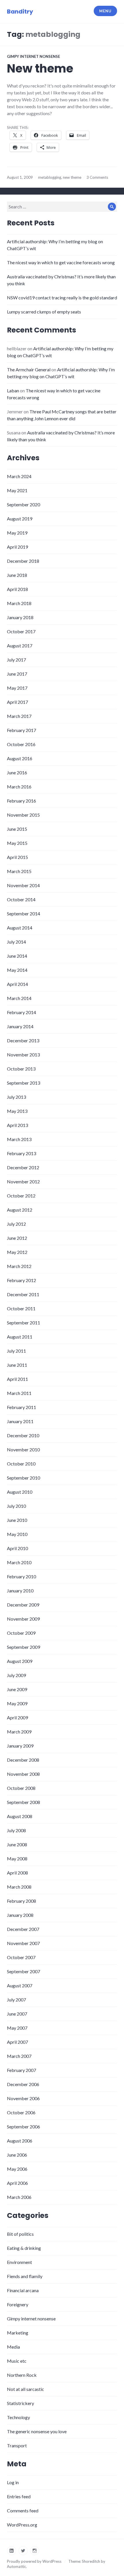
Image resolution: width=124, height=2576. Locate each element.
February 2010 (21, 1576)
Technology (18, 2417)
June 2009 (17, 1689)
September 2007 (23, 1971)
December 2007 (23, 1929)
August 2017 (19, 645)
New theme (40, 68)
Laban (13, 390)
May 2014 (17, 970)
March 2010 (19, 1562)
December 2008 (23, 1760)
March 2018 (19, 603)
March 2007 (19, 2056)
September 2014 (23, 913)
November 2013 (23, 1054)
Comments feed (22, 2510)
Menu (105, 11)
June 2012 (17, 1238)
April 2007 (17, 2042)
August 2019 (19, 518)
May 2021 (17, 490)
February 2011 (21, 1407)
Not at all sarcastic (25, 2389)
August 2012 (19, 1209)
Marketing (17, 2332)
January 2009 (20, 1745)
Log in (13, 2482)
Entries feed (19, 2496)
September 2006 (23, 2126)
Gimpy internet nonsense (33, 56)
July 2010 (16, 1506)
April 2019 (17, 547)
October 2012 (21, 1195)
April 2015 (17, 857)
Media (13, 2346)
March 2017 (19, 716)
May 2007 (17, 2028)
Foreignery (17, 2304)
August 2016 (19, 758)
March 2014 (19, 998)
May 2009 (17, 1703)
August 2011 (19, 1336)
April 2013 (17, 1125)
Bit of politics (20, 2234)
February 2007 (21, 2070)
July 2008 (16, 1830)
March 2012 (19, 1266)
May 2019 (17, 532)
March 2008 (19, 1886)
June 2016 (17, 772)
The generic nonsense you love (37, 2431)
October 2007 (21, 1957)
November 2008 (23, 1774)
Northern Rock (22, 2375)
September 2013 (23, 1082)
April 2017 (17, 702)
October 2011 (21, 1308)
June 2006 (17, 2154)
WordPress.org (22, 2524)
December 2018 (23, 561)
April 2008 (17, 1872)
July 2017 (16, 659)
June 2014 (17, 956)
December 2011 (23, 1294)
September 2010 (23, 1477)
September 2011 (23, 1322)
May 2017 (17, 688)
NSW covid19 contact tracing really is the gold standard (62, 297)
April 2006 (17, 2183)
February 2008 (21, 1901)
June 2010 (17, 1520)
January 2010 (20, 1590)
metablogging (49, 177)
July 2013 (16, 1097)
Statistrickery (20, 2403)
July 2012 (16, 1224)
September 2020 (23, 504)
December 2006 (23, 2084)
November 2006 (23, 2098)
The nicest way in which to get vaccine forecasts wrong (61, 262)
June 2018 (17, 575)
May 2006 (17, 2169)
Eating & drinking (24, 2248)
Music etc (17, 2361)
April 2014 (17, 984)
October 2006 (21, 2112)
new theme (72, 177)
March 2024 (19, 476)
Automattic (16, 2566)
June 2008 (17, 1844)
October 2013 (21, 1068)
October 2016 (21, 744)
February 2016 (21, 800)
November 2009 (23, 1618)
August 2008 (19, 1816)
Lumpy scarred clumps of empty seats (44, 311)
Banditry (20, 11)
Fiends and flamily (24, 2276)
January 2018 (20, 617)
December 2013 (23, 1040)
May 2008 (17, 1858)
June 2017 (17, 673)
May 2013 (17, 1111)
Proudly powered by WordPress (34, 2561)
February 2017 (21, 730)
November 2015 (23, 815)
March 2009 (19, 1731)
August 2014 (19, 927)
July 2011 (16, 1350)
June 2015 (17, 829)
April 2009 (17, 1717)
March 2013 (19, 1139)
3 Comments (97, 177)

#####

Try it:
From the first line to the last, repeat the listing exactly and skip its images.

Exercise output:
Image resolution: width=124, height=2576. Locate each element.
February 2010 (21, 1576)
Technology (18, 2417)
June 2009 (17, 1689)
September 2007 (23, 1971)
December 2007 (23, 1929)
August 2017 (19, 645)
New theme (40, 68)
Laban (13, 390)
May 2014 (17, 970)
March 2010 (19, 1562)
December 2008 (23, 1760)
March 2018 (19, 603)
March 2007 (19, 2056)
September 2014 (23, 913)
November 2013 (23, 1054)
Comments feed (22, 2510)
Menu (105, 11)
June 2012 (17, 1238)
April 2007 (17, 2042)
August 2019 (19, 518)
May 2021 (17, 490)
February 2011 (21, 1407)
Not at all sarcastic (25, 2389)
August 2012 (19, 1209)
Marketing (17, 2332)
January 2009 (20, 1745)
Log in (13, 2482)
Entries feed (19, 2496)
September 2006 (23, 2126)
Gimpy internet nonsense (33, 56)
July 2010 (16, 1506)
April 2019 (17, 547)
October 2012 (21, 1195)
April 2015 (17, 857)
Media (13, 2346)
March 2017 (19, 716)
May 2007 (17, 2028)
Foreignery (17, 2304)
August 2016 (19, 758)
March 2014 (19, 998)
May 2009 (17, 1703)
August 2011 (19, 1336)
April 2013 (17, 1125)
Bit of politics (20, 2234)
February 2007 (21, 2070)
July 2008 (16, 1830)
March 2012 (19, 1266)
May 2019 (17, 532)
March 2008 (19, 1886)
June 2016 (17, 772)
The generic nonsense you love (37, 2431)
October 2007 (21, 1957)
November 2008 (23, 1774)
Northern Rock (22, 2375)
September 2013 (23, 1082)
April 2017 (17, 702)
October 2011 (21, 1308)
June 2006 (17, 2154)
WordPress.org (22, 2524)
December 2018 (23, 561)
April 2008 (17, 1872)
July 2017 (16, 659)
June 2014 (17, 956)
December 2011 (23, 1294)
September 2010 (23, 1477)
September 2011 (23, 1322)
May 2017 (17, 688)
NSW covid19 contact tracing really is the gold standard (62, 297)
April 2006 (17, 2183)
February 2008 (21, 1901)
June 2010 (17, 1520)
January 2010 (20, 1590)
metablogging (49, 177)
July 2013 (16, 1097)
Statistrickery (20, 2403)
July 2012 (16, 1224)
September 2020 (23, 504)
December 2006 (23, 2084)
November 2006 (23, 2098)
The nicest way in which to get vaccine forecasts wrong (61, 262)
June 2018 (17, 575)
May 2006 (17, 2169)
Eating & drinking (24, 2248)
Music etc (17, 2361)
April 2014 (17, 984)
October 2006 (21, 2112)
new theme (72, 177)
March 2024 (19, 476)
Automattic (16, 2566)
June 2008 (17, 1844)
October 2013 (21, 1068)
October 2016 (21, 744)
February 2016 (21, 800)
November 2009 (23, 1618)
August 2008 (19, 1816)
Lumpy scarred clumps of empty seats (44, 311)
Banditry (20, 11)
Fiends and flamily (24, 2276)
January 2018 (20, 617)
December 2013 (23, 1040)
May 2008 (17, 1858)
June 2017 (17, 673)
May 2013 (17, 1111)
Proudly powered by WordPress (34, 2561)
February 2017 (21, 730)
November 2015 (23, 815)
March 2009 (19, 1731)
August 2014 (19, 927)
July 2011 (16, 1350)
June 2015 (17, 829)
April 2009 (17, 1717)
March 2013 (19, 1139)
3 Comments (97, 177)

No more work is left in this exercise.